Bodies and biochemistry

The book I have read and have underlined, in several places, despite purists’ horror at anyone writing in books or in any other way ‘debasing’ them, for me books become part of me as I read them and I want to remember pages, want to be able to go back to them and pick up bits I know I have read, is Written on the Body by Jeanette Winterson.  There is much to underline, put exclamation marks next to, or circle with question marks, in this book as it is more a philosophical treatise on very personal relationships with people we love; and so it warrants reminders for savouring again, later.  One such passage that evokes a strong recognition of the fragility of our relationships, is

Molecular docking is a serious challenge for biochemsists. There are many ways to fit molecules together but only a few juxtapositions that bring them close enough to bond.  On a molecular level success may mean discovering what synthetic structure, what chemical, will form a union with, say the protein shape on a tumour cell.  If you make this high-risk jigsaw work you may have found a cure for carcinoma.  But molecules and the human beings they are a part of exist in a universe of possibility. We touch one another, bond and break, drift away on froce-fields we don’t understand. docking here inside Louise may heal a damaged heart, on the other hand it may be an expensively ruinous experiment.’

JW’s books are hugely challenging but well worth getting into as there is a vast store of wisdom scattered throughout.

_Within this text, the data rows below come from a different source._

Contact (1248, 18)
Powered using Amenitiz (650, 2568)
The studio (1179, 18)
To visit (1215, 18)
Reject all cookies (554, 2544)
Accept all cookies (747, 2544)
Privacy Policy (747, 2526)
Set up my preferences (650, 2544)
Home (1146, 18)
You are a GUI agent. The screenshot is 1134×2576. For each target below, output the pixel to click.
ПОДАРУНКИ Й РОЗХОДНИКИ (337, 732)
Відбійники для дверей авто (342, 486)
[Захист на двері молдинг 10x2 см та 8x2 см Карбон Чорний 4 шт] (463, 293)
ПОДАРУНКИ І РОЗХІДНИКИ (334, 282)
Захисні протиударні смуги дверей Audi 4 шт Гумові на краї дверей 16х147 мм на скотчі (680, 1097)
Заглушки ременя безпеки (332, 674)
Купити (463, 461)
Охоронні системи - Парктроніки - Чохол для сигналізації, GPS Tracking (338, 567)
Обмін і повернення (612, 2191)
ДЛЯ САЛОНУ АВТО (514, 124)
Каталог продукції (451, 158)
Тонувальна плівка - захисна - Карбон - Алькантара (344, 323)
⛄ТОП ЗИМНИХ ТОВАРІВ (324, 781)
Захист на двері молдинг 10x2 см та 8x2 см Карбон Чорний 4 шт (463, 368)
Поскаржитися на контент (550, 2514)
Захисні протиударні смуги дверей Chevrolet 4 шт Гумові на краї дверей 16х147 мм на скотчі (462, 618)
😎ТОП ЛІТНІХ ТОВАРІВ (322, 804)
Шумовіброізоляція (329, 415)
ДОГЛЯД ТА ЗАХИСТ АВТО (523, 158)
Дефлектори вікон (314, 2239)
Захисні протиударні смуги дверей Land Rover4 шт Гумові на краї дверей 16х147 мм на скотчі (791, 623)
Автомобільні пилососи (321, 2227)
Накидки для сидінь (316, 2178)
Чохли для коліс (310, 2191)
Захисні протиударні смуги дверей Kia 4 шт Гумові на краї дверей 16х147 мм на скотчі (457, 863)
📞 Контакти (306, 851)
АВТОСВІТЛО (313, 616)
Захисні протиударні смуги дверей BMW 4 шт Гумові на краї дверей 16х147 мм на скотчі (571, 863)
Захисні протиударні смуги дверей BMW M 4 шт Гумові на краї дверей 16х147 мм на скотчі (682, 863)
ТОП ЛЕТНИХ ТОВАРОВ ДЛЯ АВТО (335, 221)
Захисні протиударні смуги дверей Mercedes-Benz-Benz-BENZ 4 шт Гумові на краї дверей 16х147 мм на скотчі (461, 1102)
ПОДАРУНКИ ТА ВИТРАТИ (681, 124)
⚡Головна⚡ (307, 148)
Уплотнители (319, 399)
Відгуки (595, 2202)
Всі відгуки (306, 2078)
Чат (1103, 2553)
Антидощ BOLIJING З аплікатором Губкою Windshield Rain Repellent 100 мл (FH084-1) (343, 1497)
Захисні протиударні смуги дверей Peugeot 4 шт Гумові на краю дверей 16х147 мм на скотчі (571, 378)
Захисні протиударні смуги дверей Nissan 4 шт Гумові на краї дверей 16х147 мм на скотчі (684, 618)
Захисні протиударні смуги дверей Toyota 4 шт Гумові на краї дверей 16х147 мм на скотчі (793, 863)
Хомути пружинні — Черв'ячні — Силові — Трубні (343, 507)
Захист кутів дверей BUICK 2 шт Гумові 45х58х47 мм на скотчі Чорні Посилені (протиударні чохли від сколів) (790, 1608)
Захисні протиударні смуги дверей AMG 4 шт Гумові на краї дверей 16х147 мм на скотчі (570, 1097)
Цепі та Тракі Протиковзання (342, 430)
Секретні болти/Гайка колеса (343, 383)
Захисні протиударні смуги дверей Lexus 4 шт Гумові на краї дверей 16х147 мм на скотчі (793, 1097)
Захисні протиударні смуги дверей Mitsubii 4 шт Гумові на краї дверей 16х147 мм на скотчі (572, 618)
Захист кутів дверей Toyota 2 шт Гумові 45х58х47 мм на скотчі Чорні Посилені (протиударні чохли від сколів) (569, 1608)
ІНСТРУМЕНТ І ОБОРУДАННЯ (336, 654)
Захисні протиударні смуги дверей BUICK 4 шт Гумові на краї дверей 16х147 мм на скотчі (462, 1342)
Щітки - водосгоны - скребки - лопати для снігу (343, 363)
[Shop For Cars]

  1. The book you’ve mentioned intrigues me on a few different levels. Coming from a bachelors in Physiology, I’m always up for a little scientific nerdiness, but the idea of mixing philosophy or genres of different sorts is fascinating.

  2. Amateurish: I have not helped I think by being slightly careless in my typos and copying of text – hope you got the full paragraph without too much scratching your head about what was intended! Anyway, Janette Winterson is well worth reading.